▸ What is required: Lines from the line with "Click the Créer" to the line with "The height and width of the screenshot is (1336, 1400)." in the entries below, and only those, must be output exactly, with both ends included.

*** Dataset records

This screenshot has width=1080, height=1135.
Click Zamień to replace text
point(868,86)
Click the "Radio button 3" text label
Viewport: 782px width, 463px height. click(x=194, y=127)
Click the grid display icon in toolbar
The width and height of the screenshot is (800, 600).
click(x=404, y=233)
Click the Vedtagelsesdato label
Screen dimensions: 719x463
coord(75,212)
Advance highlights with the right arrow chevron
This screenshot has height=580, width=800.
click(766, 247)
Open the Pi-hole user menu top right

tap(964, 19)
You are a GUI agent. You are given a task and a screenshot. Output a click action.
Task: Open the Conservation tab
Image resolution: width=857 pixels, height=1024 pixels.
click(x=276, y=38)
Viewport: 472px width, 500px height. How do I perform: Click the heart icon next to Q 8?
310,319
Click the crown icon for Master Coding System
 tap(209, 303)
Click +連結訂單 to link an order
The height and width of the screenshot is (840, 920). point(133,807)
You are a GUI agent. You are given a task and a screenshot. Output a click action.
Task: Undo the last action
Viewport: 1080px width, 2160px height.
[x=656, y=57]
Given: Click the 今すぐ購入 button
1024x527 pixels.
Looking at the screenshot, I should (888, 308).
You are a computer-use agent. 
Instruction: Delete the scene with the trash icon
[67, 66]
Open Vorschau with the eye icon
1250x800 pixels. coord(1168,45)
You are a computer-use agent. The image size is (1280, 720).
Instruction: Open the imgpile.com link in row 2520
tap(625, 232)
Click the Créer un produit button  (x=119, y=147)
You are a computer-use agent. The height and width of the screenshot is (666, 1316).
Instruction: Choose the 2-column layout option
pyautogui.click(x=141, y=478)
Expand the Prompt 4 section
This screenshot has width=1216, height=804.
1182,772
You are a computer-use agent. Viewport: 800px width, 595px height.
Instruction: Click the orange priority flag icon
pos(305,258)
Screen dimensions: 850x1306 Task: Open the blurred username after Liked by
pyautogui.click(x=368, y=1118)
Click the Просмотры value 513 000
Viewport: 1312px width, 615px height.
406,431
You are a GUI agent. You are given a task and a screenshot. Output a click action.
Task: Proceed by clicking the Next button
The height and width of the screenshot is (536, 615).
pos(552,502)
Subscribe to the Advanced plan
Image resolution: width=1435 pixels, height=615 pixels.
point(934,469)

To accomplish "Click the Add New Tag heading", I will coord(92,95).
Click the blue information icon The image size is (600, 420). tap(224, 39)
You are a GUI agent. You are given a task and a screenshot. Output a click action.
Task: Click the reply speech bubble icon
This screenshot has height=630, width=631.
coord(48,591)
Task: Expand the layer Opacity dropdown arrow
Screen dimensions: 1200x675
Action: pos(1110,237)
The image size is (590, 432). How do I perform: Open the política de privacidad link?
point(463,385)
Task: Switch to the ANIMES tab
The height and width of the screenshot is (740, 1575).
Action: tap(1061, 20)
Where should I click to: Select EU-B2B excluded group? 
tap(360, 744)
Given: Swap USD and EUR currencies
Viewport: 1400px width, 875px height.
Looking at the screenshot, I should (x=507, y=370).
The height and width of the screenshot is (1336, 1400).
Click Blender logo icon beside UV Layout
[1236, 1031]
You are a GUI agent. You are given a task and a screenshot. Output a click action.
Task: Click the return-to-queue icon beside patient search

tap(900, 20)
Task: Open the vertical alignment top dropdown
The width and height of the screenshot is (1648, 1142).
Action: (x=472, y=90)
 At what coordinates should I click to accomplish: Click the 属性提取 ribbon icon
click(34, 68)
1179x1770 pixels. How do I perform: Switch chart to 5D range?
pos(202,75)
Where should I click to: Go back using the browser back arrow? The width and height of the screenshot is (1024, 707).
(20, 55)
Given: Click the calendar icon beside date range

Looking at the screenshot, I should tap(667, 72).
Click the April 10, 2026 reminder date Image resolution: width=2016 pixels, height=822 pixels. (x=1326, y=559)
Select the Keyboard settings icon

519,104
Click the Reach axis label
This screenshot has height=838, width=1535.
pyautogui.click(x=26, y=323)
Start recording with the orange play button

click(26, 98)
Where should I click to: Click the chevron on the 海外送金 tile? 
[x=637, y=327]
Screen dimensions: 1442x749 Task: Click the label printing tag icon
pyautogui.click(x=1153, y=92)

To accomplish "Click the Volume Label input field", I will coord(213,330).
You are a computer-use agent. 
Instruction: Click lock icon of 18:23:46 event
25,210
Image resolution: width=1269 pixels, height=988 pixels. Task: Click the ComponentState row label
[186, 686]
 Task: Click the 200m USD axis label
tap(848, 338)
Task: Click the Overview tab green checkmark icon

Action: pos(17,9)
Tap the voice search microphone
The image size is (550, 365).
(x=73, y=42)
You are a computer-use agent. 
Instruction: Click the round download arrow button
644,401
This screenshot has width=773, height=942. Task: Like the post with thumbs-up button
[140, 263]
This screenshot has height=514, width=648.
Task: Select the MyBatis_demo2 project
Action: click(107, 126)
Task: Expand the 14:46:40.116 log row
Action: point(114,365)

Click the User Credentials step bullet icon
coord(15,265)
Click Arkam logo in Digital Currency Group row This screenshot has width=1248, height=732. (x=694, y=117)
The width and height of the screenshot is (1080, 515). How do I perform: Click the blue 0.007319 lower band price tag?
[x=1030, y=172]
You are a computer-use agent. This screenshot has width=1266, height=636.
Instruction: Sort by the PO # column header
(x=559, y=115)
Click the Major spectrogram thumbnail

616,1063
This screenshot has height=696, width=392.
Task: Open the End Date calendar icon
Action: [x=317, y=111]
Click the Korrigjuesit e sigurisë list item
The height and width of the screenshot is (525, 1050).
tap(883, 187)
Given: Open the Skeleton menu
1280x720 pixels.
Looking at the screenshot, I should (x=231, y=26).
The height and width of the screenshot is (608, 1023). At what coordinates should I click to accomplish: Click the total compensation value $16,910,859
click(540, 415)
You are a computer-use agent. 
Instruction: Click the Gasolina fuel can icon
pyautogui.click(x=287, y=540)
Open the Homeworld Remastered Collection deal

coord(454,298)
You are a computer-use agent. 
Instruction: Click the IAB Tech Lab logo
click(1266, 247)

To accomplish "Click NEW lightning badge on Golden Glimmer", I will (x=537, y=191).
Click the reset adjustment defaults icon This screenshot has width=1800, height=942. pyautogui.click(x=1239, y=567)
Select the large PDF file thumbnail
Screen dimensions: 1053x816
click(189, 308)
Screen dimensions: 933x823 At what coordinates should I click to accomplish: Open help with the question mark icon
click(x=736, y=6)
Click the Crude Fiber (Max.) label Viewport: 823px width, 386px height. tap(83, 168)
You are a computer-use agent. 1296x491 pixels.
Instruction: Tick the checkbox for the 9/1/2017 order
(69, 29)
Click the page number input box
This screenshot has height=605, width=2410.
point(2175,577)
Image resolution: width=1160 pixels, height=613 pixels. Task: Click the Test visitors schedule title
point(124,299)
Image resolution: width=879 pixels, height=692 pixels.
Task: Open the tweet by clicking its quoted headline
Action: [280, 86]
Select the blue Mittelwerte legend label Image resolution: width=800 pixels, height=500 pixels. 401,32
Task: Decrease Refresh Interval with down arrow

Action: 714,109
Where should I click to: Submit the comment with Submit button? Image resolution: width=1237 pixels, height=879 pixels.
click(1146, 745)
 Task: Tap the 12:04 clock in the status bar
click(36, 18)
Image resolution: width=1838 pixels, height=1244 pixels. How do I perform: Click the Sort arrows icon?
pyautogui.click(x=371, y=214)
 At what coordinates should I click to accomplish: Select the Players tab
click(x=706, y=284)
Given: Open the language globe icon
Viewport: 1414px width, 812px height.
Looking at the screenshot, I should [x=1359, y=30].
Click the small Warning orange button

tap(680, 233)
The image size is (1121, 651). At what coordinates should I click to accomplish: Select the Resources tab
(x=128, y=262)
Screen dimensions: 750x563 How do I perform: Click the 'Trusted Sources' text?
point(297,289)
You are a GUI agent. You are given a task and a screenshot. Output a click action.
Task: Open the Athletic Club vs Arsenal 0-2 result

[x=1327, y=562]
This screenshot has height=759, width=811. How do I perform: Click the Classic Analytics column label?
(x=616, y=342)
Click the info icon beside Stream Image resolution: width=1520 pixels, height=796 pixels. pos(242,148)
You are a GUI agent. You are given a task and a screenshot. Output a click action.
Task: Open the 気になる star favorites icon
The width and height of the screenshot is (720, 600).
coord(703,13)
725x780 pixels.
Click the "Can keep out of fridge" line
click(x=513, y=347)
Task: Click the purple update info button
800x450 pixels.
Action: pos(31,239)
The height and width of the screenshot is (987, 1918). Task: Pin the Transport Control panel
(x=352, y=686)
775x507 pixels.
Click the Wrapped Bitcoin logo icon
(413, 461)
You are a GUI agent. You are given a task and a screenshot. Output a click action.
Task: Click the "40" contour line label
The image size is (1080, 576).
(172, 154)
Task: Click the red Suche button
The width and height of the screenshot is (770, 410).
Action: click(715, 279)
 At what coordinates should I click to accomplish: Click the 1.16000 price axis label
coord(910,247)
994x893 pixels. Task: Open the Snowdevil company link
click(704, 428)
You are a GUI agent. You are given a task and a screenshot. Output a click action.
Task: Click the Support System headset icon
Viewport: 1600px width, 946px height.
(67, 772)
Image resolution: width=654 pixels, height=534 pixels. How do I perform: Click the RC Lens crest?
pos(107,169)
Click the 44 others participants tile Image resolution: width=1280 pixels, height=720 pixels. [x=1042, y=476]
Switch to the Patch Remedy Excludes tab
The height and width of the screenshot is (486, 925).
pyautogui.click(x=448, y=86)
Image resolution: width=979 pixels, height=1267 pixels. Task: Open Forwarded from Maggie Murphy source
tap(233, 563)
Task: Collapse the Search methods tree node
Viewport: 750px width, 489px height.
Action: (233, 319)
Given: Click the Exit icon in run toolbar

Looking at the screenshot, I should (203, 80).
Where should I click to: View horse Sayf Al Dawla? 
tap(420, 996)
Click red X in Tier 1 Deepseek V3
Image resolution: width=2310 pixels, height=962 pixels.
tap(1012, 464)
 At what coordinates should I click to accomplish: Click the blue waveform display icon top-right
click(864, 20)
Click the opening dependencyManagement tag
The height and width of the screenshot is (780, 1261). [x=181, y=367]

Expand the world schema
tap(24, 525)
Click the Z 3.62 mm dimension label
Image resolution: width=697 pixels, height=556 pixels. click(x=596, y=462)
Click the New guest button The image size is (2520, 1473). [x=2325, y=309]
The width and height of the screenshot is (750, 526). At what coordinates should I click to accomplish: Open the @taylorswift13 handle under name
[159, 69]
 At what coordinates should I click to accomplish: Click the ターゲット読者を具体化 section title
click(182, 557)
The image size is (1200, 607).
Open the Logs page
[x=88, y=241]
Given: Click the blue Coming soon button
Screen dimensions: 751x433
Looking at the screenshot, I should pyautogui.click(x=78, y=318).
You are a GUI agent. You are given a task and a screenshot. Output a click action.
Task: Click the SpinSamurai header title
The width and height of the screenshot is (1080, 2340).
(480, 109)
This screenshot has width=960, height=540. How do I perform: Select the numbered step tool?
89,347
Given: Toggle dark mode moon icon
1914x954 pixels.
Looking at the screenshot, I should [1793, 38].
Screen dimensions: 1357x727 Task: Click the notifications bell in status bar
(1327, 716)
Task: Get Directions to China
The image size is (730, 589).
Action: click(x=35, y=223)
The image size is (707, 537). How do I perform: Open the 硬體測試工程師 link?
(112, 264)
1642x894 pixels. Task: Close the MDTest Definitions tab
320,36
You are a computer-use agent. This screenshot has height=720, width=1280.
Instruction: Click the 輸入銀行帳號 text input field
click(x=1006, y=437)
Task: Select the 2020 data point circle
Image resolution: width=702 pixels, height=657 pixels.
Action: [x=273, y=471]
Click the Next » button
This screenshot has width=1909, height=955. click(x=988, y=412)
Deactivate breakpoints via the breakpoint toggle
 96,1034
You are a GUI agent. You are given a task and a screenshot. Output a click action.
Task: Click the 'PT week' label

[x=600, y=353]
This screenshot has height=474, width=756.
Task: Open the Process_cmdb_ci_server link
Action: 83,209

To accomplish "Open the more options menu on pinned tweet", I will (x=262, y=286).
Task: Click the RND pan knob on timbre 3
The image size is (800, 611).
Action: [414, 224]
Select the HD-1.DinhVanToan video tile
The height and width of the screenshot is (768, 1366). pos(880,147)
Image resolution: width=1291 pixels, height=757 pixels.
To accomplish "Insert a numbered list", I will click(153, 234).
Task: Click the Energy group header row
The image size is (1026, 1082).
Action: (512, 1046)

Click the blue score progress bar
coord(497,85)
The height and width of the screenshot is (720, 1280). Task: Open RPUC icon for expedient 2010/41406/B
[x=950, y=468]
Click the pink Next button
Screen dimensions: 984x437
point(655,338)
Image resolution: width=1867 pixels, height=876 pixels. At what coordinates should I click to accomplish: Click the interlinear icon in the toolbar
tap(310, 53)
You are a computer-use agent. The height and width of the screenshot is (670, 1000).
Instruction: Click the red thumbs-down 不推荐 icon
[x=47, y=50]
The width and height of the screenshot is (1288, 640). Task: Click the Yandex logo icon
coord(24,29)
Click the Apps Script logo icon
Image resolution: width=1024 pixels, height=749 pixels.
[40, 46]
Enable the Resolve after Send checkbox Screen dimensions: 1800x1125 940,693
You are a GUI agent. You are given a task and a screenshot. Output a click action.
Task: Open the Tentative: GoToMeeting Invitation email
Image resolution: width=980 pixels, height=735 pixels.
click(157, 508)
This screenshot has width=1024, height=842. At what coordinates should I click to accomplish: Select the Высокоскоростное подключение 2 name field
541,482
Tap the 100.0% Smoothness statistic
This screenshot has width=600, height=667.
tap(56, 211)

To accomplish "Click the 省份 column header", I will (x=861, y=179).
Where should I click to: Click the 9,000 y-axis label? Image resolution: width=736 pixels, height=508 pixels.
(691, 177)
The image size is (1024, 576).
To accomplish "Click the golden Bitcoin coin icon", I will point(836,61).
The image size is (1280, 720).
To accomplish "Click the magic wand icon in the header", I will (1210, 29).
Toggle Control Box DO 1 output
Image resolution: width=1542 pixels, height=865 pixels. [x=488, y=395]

******

▸ Expected answer:
Click the Créer un produit button  (x=119, y=147)
You are a computer-use agent. The height and width of the screenshot is (666, 1316).
Instruction: Choose the 2-column layout option
pyautogui.click(x=141, y=478)
Expand the Prompt 4 section
This screenshot has width=1216, height=804.
1182,772
You are a computer-use agent. Viewport: 800px width, 595px height.
Instruction: Click the orange priority flag icon
pos(305,258)
Screen dimensions: 850x1306 Task: Open the blurred username after Liked by
pyautogui.click(x=368, y=1118)
Click the Просмотры value 513 000
Viewport: 1312px width, 615px height.
406,431
You are a GUI agent. You are given a task and a screenshot. Output a click action.
Task: Proceed by clicking the Next button
The height and width of the screenshot is (536, 615).
pos(552,502)
Subscribe to the Advanced plan
Image resolution: width=1435 pixels, height=615 pixels.
point(934,469)

To accomplish "Click the Add New Tag heading", I will coord(92,95).
Click the blue information icon The image size is (600, 420). tap(224, 39)
You are a GUI agent. You are given a task and a screenshot. Output a click action.
Task: Click the reply speech bubble icon
This screenshot has height=630, width=631.
coord(48,591)
Task: Expand the layer Opacity dropdown arrow
Screen dimensions: 1200x675
Action: pos(1110,237)
The image size is (590, 432). How do I perform: Open the política de privacidad link?
point(463,385)
Task: Switch to the ANIMES tab
The height and width of the screenshot is (740, 1575).
Action: tap(1061, 20)
Where should I click to: Select EU-B2B excluded group? 
tap(360, 744)
Given: Swap USD and EUR currencies
Viewport: 1400px width, 875px height.
Looking at the screenshot, I should (x=507, y=370).
The height and width of the screenshot is (1336, 1400).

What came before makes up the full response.